KushCo CEO Nick Kovacevich will assume the same role in the combined company
KushCo Holdings Inc and Greenlane Holdings Inc announced Wednesday that they have reached a definitive merger agreement, under which KushCo will become a wholly owned subsidiary of Greenlane.
The companies say the merger establishes a leading ancillary cannabis company serving a premier group of customers, which includes many of the leading multi-state-operators (MSOs) and licensed producers, the majority of the top smoke shops in the US and millions of consumers. The deal is expected to generate some $15 million to $20 million of annual run-rate cost synergies within two years, the companies said.
The combined company is expected to offer a diverse customer product offering, including: consumption devices, vaporizers and accessories; supplies and child-resistant packaging; papers and wraps; and complementary solvents and natural products.
The new entity will offer curated proprietary owned brands, including packaging innovator Pollen Gear, VIBES rolling papers, Marley Natural Accessories; K.Haring Glass Collection, Aerospaced grinders, Eyce specialty silicone smoking products, and Higher Standards, an innovative retail experience with flagship stores in Chelsea Market, New York and Malibu, California.
The C-CELL suite of products, currently sold exclusively by KushCo and other distributors in the US, will also become available to Greenlane’s B2B and B2C customer base.
Ultimately, the combined company is expected to have pro forma revenue of more than $250 million for 2020 and a pro forma market capitalization in excess of $350 million based on the respective share prices of Greenlane and KushCo as of March 30. Following the merger, the entity is expected to generate pro forma revenue of between $310 million and $330 million for 2021
KushCo CEO Nick Kovacevich will assume the same role in the combined company, and Greenlane’s Bill Mote will serve as CFO, the companies said. Greenlane co-founders Aaron LoCascio and Adam Schoenfeld will be President and Chief Strategy Officer, respectively. The combined company will be headquartered in Boca Raton, Florida with a significant footprint in Southern California.
“We’re excited to create a leading, innovative supplier of cannabis ancillary products serving the most valuable segments of the supply chain,” Kovacevich said in a statement.
“For more than 10 years, KushCo has proudly pioneered this industry, creating substantial value for our customers, employees, partners, and stockholders. Now, we have reached a critical time in our industry where the leading operators are increasingly looking to partner with companies in the ancillary space who can reliably support their rapid expansion for years to come.

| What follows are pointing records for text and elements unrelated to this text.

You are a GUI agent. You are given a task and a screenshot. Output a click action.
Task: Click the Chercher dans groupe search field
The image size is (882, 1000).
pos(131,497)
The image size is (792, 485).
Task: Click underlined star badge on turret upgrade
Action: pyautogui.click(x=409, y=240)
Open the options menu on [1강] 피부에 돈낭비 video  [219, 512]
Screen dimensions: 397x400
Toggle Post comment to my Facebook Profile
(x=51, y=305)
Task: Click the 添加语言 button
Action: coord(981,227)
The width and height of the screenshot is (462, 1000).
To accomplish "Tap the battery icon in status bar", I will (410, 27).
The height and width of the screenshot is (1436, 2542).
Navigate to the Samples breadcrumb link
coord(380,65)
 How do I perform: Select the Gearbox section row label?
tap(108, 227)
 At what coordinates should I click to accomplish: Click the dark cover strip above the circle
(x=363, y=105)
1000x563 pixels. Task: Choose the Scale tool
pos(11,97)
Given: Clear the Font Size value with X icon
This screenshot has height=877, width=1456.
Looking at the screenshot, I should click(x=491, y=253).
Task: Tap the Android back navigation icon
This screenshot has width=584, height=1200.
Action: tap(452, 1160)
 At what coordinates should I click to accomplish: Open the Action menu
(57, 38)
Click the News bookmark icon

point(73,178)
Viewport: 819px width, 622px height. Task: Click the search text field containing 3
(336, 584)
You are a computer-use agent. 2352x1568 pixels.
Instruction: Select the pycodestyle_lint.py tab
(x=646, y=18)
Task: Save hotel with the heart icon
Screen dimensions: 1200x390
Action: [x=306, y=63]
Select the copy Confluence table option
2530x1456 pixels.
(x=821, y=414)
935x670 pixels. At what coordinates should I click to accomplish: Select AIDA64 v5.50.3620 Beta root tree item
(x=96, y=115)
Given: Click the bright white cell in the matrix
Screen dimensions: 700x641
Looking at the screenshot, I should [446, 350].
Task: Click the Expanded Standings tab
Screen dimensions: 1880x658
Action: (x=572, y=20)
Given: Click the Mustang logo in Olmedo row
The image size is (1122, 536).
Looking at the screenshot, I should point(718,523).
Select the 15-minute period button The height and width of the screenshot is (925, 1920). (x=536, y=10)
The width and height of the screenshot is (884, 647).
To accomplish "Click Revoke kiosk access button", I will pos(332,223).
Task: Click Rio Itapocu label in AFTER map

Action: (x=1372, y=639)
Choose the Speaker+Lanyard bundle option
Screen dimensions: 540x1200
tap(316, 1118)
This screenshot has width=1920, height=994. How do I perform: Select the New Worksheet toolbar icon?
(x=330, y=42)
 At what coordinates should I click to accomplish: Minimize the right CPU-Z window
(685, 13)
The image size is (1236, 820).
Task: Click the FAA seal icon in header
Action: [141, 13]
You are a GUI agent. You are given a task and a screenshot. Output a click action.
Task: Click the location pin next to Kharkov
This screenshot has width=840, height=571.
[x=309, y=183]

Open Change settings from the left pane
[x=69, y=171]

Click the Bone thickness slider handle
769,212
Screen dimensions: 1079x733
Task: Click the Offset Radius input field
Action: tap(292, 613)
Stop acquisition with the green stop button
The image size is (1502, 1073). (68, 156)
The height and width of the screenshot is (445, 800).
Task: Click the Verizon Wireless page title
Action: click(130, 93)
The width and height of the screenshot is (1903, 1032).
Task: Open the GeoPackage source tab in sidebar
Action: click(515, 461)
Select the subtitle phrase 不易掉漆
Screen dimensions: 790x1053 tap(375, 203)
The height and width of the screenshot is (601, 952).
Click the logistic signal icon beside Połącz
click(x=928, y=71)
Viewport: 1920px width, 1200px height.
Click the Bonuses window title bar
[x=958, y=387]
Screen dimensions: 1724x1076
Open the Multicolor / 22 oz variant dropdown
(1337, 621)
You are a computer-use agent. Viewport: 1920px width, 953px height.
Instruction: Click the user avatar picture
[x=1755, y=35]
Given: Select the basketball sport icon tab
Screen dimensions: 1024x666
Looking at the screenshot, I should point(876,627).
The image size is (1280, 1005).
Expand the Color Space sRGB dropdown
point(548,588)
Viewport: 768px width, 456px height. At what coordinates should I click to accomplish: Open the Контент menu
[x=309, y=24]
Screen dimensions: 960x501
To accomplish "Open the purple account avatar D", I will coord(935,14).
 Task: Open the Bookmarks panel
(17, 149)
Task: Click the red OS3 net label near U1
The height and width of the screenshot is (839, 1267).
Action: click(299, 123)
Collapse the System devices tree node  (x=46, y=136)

We greatly admire the product portfolio that the Greenlane team has built, and we are excited to work with them to cross-sell to our complementary customer bases and execute on the attractive growth opportunities ahead.”
KushCo’s stockholders will receive roughly 0.25 shares of Greenlane Class A common stock for each share of KushCo common stock, the company said. This is expected to result in KushCo stockholders owning approximately 49.9% of the combined company’s common stock and Greenlane stockholders owning the remaining 50.1%. The basic exchange ratio represents a 6.3% premium to KushCo’s 20-day volume weighted average closing price ending on March 30, 2021, the company said.
The merger lets Greenlane continue to pursue opportunistic and strategic priorities before the transaction closes, including acquisitions and capital raising transactions. If Greenlane issues securities in connection with any acquisitions or capital raises, the exchange ratio will be adjusted to ensure that Greenlane’s existing stockholders maintain an aggregate interest of at least 50.1%, but not more than 51.9%, in the combined company.:
“This transformative transaction is expected to create a broad and complementary platform that we expect to deliver substantial synergies at an important inflection point in the cannabis industry,” LoCascio said. “As an industry leader, the combined company will be well positioned to grow profitability and maximize value for all stockholders while also providing enhanced product offerings and expanded ancillary services to our valued customer bases. We are thrilled to be working with the talented and experienced KushCo team, and together we will continue to drive innovation and excellence in the space. Since Greenlane’s founding in 2005, we have been at the forefront of the cannabis industry, and today we take the next step in our continued evolution.”